◆ Exercise description ◆
Go through the listing and set it down exactly, leaving out its pictures.
-- -- --
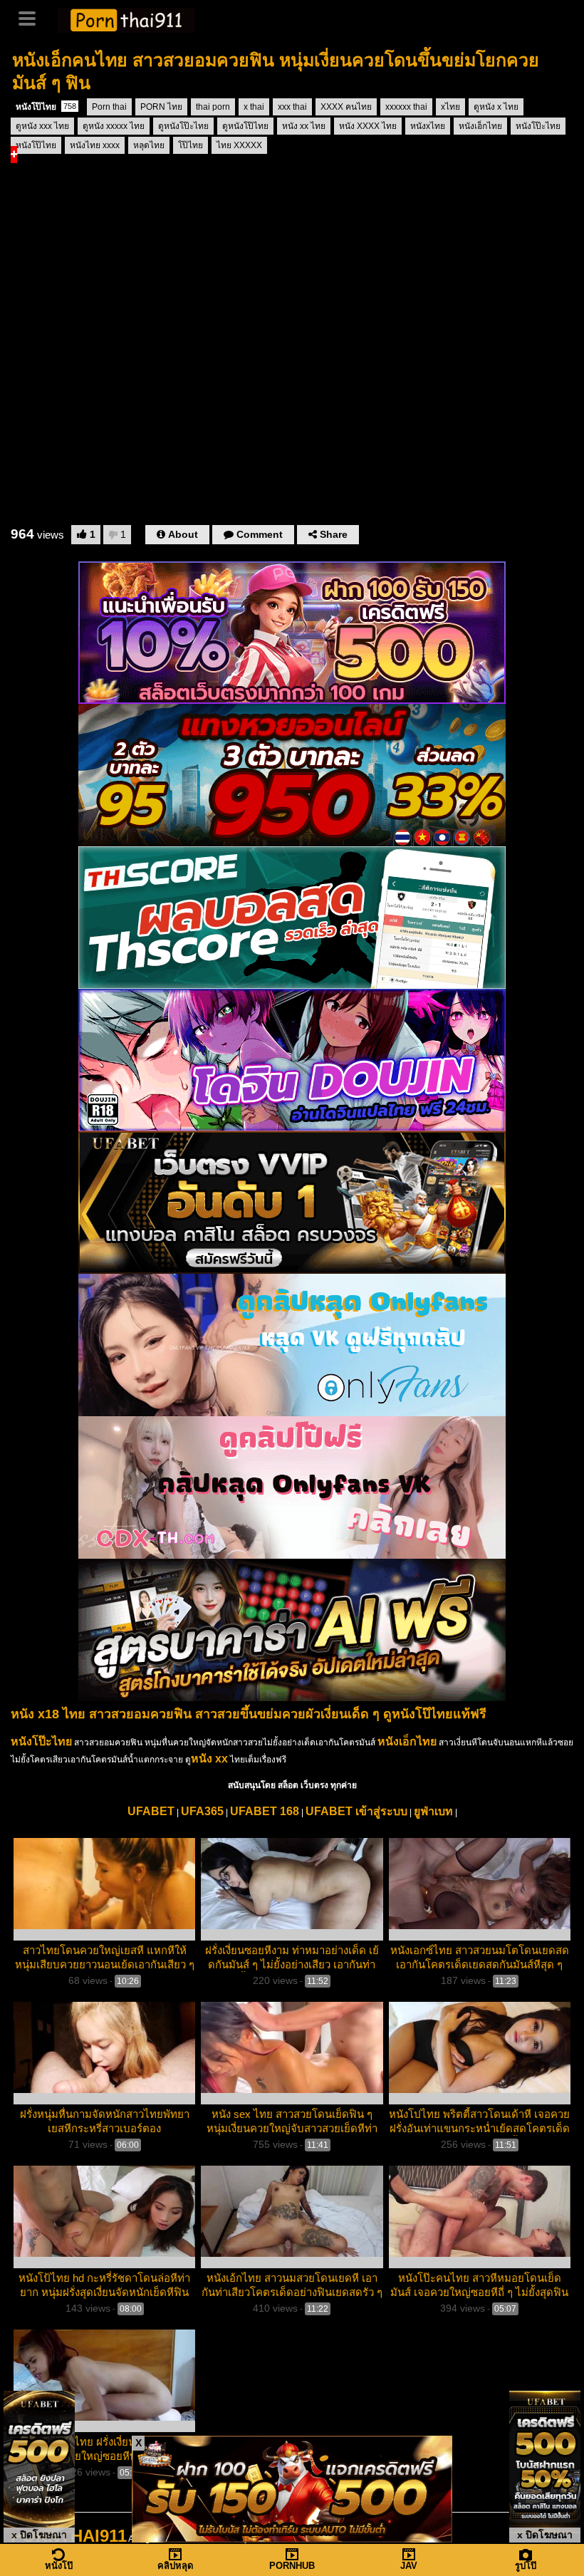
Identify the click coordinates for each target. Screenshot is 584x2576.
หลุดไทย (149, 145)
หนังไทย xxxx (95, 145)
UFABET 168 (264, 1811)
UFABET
-- -- --
◆ Result of the task ◆
Identify the click coordinates for each target. Screenshot is 584x2576.
หลุดไทย (149, 145)
หนังไทย xxxx (95, 145)
UFABET 168 (264, 1811)
UFABET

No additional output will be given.